● Task input
[Start of section]
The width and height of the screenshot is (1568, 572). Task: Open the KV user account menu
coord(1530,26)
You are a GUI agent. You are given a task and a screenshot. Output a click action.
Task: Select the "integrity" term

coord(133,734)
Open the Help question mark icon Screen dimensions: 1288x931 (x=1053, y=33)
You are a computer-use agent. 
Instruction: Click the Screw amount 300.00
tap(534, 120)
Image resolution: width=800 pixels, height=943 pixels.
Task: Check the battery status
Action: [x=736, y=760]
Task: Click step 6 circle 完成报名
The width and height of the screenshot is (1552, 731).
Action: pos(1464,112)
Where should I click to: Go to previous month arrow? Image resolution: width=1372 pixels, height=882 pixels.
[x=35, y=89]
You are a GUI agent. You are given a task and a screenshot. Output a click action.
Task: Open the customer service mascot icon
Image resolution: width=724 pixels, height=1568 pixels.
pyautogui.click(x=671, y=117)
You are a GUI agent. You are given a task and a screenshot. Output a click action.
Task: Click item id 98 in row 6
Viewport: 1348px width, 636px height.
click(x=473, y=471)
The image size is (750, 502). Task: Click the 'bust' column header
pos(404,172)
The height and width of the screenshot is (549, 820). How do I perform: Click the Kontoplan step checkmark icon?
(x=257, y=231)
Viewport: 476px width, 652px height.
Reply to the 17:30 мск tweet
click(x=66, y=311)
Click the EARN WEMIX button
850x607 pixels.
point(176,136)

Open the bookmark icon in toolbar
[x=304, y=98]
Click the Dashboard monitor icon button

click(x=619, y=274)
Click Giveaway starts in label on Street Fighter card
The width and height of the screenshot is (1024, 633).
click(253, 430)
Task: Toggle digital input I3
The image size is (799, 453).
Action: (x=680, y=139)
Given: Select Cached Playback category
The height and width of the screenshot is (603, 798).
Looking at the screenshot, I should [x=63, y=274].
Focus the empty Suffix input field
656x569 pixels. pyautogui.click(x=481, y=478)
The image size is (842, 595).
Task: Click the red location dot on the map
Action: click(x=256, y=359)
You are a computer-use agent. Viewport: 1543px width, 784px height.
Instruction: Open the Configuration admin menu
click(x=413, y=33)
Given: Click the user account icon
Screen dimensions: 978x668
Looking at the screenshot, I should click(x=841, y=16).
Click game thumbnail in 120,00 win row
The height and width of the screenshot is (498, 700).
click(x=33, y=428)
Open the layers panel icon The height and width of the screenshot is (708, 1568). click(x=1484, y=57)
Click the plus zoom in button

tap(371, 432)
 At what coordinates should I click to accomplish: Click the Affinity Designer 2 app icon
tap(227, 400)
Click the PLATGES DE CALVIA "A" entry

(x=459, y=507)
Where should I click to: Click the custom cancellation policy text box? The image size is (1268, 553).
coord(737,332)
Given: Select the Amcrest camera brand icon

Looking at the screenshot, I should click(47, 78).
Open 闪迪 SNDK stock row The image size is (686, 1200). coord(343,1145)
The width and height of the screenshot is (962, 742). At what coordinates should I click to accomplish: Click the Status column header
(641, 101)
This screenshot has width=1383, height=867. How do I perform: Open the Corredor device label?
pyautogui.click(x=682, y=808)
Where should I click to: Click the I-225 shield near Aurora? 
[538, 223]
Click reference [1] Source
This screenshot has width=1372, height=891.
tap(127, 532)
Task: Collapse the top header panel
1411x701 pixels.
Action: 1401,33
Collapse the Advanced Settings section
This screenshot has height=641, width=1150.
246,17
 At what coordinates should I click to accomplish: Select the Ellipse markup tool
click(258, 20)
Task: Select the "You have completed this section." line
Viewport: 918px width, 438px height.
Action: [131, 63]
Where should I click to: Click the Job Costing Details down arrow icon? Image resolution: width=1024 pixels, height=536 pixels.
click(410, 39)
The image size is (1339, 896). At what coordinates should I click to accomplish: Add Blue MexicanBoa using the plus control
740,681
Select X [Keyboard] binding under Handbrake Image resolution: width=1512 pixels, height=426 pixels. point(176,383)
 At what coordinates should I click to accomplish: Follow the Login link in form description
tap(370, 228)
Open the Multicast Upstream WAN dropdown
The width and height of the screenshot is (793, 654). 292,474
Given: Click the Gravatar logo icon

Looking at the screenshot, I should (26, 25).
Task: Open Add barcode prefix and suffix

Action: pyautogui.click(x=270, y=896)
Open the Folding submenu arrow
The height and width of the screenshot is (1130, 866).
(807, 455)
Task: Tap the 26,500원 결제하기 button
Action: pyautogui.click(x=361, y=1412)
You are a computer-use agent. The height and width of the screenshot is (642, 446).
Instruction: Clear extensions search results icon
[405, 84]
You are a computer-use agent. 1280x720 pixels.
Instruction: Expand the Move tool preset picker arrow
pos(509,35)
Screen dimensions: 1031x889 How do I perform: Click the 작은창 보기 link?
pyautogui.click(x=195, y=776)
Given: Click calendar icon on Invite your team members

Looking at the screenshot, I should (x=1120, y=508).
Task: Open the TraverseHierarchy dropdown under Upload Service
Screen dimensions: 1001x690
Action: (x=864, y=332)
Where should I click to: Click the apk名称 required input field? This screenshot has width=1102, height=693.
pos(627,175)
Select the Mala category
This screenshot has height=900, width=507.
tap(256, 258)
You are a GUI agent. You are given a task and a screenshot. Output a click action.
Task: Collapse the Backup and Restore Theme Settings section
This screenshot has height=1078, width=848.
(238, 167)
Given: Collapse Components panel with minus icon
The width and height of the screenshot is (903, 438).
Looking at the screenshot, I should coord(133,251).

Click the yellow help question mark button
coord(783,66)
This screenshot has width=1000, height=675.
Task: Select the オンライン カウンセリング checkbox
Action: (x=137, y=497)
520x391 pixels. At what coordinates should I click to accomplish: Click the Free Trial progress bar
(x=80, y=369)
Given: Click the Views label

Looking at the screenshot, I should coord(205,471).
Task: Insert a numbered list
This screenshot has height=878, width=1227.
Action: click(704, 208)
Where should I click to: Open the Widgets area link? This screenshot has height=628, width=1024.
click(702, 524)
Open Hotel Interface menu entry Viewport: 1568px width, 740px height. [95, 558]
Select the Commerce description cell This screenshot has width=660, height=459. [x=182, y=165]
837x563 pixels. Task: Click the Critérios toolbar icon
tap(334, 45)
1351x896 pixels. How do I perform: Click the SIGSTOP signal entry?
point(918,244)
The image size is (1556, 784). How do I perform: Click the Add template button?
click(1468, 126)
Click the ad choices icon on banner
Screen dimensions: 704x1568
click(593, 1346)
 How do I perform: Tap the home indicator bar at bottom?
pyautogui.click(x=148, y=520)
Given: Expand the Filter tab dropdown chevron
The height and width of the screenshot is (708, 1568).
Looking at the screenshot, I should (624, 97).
[End of section]
● Exercise directions
Repeat, word for word, every line from the line that contains "1351x896 pixels. How" to the end of the entries; include both of those lines and no others.

● Answer
1351x896 pixels. How do I perform: Click the SIGSTOP signal entry?
point(918,244)
The image size is (1556, 784). How do I perform: Click the Add template button?
click(1468, 126)
Click the ad choices icon on banner
Screen dimensions: 704x1568
click(593, 1346)
 How do I perform: Tap the home indicator bar at bottom?
pyautogui.click(x=148, y=520)
Given: Expand the Filter tab dropdown chevron
The height and width of the screenshot is (708, 1568).
Looking at the screenshot, I should (624, 97).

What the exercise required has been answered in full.